The tech mogul did reveal the reinstatement of satirical news site the Babylon Bee, controversial author Jordan Peterson and firebrand comedian Kathy Griffin.
“New Twitter policy is freedom of speech, but not freedom of reach,” Musk tweeted, explaining his decision.
“Negative/hate tweets will be max deboosted & demonetized, so no ads or other revenue to Twitter.”
Musk added: “You won’t find the [individual] tweet unless you specifically seek it out, which is no different from rest of Internet.”
Musk, who acquired Twitter for $44 billion, has long pledged to reinstate Trump, who has been banned from the app since the events of Jan. 6, 2021, at the US Capitol.
Trump, for his part, has vowed to stay on Truth Social, the social media app that he founded after he was kicked off mainstream platforms following the Capitol riot.
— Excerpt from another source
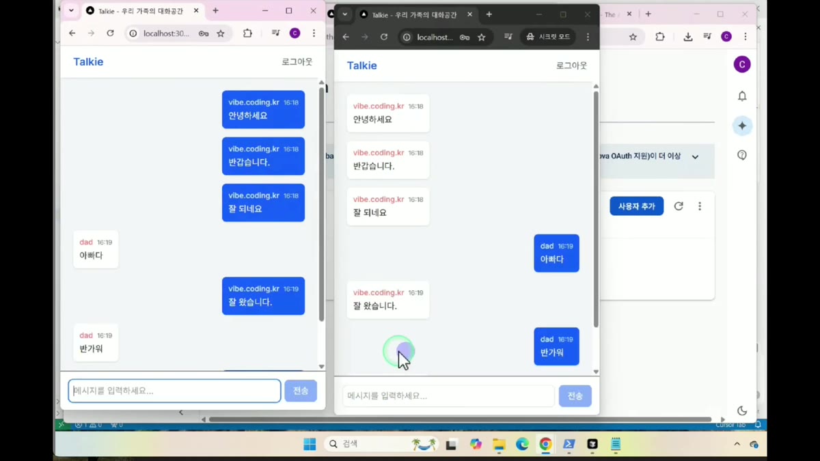The image size is (820, 461).
Task: Expand the OAuth notice chevron
Action: [x=695, y=156]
Large brands that advertise on Twitter have reportedly threatened to sever ties with the site if Musk reinstates Trump.
The Babylon Bee was booted off Twitter earlier this year when it posted a link to a satirical news story announcing that a transgender member of the Biden administration, Rachel Levine, was named “man of the year.”
Griffin, who infamously was photographed holding what was intended to depict the severed head of Trump after he was elected president in 2016, was banned from Twitter in recent weeks for impersonating Musk after he changed the site’s blue-tick verification process.
Peterson, the Canadian self-help author and psychologist, was banned from Twitter in the summer after he commented on the gender transition surgery undergone by the actor Elliot Page.
After Musk took ownership of Twitter, the service rolled out a new “blue-check” verification program, Twitter Blue, whereby users could purchase the badge for $8 per month.
Pranksters took advantage of the offer and impersonated well-known celebrities, political figures and corporate brands. They then posted nonsensical items for laughs.
One prankster passed themselves off as the official Twitter account of pharmaceutical giant Eli Lilly and pledged to give away free insulin — causing the company’s stock to drop precipitously.
Since Musk assumed the helm three weeks ago, Twitter has been in chaos.
A mass exodus of employees who refused Musk’s ultimatum to commit to a “hardcore” work schedule has left a skeleton staff at the site — leading some to predict that the app will collapse.